Arroz em crise: safra de grãos no Brasil se destaca positivamente

Safra de grãos recorde contrasta com crise do arroz, onde custos superam o valor e produtores enfrentam prejuízos. Novas aplicações energéticas buscam agregar valor ao cereal.

grão de arroz
Foto: Erasmo Pereira/Epamig

Ainda que o Brasil vislumbre uma safra recorde de grãos, o setor arrozeiro atravessa um cenário adverso: a área cultivada e a produção registram queda, coincidindo com um momento em que os custos de produção excedem o valor comercial da saca. O desânimo entre os produtores do Rio Grande do Sul, estado responsável por mais de 70% da produção nacional de arroz, reflete um aspecto menos divulgado da força do agronegócio brasileiro. Há uma expectativa de retração de 10% na área plantada.

O presidente da Associação dos Agricultores de Dom Pedrito, Edinho Fontoura, sintetiza o dilema enfrentado pelos produtores. “A saca de arroz está sendo comercializada em torno de R$ 50, mas o custo para produzi-la alcança R$ 90. O produtor está ciente de que está operando com prejuízo, mas persiste no cultivo por ser um profissional dedicado.”

Um levantamento conduzido pelo Instituto Riograndense do Arroz (Irga) indica que mais de 70% das áreas de cultivo no estado já foram semeadas, totalizando 640 mil hectares. Essa movimentação sugere que a projeção de 920 mil hectares para a safra 2025/26 não será atingida, em comparação com os 970 mil hectares cultivados na safra anterior. Adicionalmente aos desafios na área plantada, muitos agricultores se encontram descapitalizados, o que os leva a reduzir investimentos em práticas como a adubação, em virtude da elevação nos preços dos insumos.

= = = = = = =

→ Enunciado
Copie na íntegra o texto sobre a crise do arroz, sem alterar nenhuma palavra. Os registros são um material à parte, independente do texto.

= = = = = = =

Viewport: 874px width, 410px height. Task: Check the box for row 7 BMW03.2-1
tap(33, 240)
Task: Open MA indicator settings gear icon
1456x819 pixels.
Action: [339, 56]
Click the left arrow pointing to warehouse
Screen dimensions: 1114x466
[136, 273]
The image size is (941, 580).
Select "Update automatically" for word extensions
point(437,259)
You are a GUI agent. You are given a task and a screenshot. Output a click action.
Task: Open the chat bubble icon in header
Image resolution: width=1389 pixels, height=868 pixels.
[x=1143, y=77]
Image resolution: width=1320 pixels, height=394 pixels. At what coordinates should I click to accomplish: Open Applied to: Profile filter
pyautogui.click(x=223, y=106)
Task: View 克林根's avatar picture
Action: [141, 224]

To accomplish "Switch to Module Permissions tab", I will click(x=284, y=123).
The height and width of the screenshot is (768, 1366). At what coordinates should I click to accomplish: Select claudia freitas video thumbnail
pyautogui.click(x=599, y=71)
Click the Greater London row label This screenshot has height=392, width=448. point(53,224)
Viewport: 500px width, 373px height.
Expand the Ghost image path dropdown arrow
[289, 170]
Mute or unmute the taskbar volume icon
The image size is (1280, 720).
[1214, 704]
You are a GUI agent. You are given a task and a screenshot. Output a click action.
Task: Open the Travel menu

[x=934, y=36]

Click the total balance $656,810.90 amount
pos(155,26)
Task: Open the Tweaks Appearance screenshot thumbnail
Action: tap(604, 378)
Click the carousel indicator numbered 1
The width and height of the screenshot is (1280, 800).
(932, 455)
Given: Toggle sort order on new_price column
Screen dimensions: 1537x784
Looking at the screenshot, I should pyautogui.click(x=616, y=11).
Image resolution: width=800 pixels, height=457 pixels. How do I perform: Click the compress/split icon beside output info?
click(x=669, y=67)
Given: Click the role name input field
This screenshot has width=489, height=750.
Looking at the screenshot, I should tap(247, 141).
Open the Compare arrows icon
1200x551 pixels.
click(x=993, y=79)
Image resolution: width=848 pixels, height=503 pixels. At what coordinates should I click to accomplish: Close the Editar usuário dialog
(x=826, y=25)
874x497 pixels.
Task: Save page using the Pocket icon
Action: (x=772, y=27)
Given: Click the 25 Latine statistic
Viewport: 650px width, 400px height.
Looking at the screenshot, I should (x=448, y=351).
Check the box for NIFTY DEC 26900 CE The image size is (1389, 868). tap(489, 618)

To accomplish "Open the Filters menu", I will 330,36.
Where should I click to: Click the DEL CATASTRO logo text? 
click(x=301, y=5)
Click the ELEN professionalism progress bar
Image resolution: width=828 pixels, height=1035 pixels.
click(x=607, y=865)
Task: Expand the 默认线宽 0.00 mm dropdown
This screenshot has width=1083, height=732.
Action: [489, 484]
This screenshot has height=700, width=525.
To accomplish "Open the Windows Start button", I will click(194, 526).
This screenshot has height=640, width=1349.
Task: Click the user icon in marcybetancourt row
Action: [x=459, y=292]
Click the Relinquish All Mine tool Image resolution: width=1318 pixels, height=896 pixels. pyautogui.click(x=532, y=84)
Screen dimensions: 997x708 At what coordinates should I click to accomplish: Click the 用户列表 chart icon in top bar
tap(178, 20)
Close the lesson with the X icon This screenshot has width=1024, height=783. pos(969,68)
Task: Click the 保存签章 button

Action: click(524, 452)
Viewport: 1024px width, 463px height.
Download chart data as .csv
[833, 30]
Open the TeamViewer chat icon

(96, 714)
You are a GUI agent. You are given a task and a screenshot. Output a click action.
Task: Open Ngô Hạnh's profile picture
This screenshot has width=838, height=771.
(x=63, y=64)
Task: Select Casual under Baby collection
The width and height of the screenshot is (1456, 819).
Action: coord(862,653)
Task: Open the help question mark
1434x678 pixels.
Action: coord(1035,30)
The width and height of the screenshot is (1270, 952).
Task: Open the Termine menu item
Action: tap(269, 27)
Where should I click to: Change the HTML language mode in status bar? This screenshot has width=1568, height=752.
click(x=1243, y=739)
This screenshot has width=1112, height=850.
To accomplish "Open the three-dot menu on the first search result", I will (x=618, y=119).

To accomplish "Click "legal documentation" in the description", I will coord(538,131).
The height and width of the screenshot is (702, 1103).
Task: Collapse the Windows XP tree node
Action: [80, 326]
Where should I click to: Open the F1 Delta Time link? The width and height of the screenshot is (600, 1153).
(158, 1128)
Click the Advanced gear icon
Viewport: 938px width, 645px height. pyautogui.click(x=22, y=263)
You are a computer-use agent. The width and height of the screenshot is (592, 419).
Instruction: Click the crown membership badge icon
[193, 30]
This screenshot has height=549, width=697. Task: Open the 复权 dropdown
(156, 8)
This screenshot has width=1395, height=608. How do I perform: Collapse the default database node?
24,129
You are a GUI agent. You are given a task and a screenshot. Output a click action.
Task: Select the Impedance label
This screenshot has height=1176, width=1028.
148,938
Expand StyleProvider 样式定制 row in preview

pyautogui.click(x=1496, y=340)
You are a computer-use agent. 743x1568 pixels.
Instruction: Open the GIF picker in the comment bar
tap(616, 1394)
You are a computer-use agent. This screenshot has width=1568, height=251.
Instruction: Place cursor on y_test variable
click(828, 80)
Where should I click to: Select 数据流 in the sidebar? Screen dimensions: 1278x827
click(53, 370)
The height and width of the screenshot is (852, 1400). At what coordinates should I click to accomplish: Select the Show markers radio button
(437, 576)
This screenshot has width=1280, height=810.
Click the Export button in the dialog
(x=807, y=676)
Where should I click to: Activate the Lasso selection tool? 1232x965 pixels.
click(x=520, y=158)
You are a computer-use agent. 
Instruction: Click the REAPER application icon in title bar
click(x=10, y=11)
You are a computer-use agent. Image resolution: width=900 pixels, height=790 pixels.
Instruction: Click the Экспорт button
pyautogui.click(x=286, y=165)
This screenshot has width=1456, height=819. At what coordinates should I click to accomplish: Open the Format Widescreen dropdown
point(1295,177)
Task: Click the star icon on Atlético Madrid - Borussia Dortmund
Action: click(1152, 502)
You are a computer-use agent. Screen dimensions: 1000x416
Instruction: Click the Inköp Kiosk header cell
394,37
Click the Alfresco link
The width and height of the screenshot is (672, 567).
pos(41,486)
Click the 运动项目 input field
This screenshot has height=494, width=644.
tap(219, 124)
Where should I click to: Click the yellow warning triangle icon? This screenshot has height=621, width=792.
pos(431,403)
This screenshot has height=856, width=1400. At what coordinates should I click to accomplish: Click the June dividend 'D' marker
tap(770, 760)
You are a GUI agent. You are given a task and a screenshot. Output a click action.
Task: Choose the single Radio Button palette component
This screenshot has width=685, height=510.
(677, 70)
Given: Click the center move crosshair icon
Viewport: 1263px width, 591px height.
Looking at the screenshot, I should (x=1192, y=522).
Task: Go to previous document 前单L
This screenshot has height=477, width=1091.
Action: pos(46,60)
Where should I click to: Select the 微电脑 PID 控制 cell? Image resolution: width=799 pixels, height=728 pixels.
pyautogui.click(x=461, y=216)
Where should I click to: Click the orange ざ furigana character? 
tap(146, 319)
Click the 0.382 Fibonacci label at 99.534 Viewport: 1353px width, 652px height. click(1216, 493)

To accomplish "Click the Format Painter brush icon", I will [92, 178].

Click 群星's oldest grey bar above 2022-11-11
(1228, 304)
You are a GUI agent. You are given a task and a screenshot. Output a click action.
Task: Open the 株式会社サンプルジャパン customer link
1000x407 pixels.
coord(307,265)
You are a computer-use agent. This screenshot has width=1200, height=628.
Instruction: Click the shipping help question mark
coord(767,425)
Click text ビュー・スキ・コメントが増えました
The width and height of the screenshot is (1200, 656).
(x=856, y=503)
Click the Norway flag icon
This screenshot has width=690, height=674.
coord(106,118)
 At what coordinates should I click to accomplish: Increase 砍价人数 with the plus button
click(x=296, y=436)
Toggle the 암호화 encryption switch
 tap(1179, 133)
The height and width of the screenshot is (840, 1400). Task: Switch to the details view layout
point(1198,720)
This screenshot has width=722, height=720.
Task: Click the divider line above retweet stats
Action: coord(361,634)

= = = = = = =

→ Resposta
Arroz em crise: safra de grãos no Brasil se destaca positivamente

Safra de grãos recorde contrasta com crise do arroz, onde custos superam o valor e produtores enfrentam prejuízos. Novas aplicações energéticas buscam agregar valor ao cereal.

grão de arroz
Foto: Erasmo Pereira/Epamig

Ainda que o Brasil vislumbre uma safra recorde de grãos, o setor arrozeiro atravessa um cenário adverso: a área cultivada e a produção registram queda, coincidindo com um momento em que os custos de produção excedem o valor comercial da saca. O desânimo entre os produtores do Rio Grande do Sul, estado responsável por mais de 70% da produção nacional de arroz, reflete um aspecto menos divulgado da força do agronegócio brasileiro. Há uma expectativa de retração de 10% na área plantada.

O presidente da Associação dos Agricultores de Dom Pedrito, Edinho Fontoura, sintetiza o dilema enfrentado pelos produtores. “A saca de arroz está sendo comercializada em torno de R$ 50, mas o custo para produzi-la alcança R$ 90. O produtor está ciente de que está operando com prejuízo, mas persiste no cultivo por ser um profissional dedicado.”

Um levantamento conduzido pelo Instituto Riograndense do Arroz (Irga) indica que mais de 70% das áreas de cultivo no estado já foram semeadas, totalizando 640 mil hectares. Essa movimentação sugere que a projeção de 920 mil hectares para a safra 2025/26 não será atingida, em comparação com os 970 mil hectares cultivados na safra anterior. Adicionalmente aos desafios na área plantada, muitos agricultores se encontram descapitalizados, o que os leva a reduzir investimentos em práticas como a adubação, em virtude da elevação nos preços dos insumos.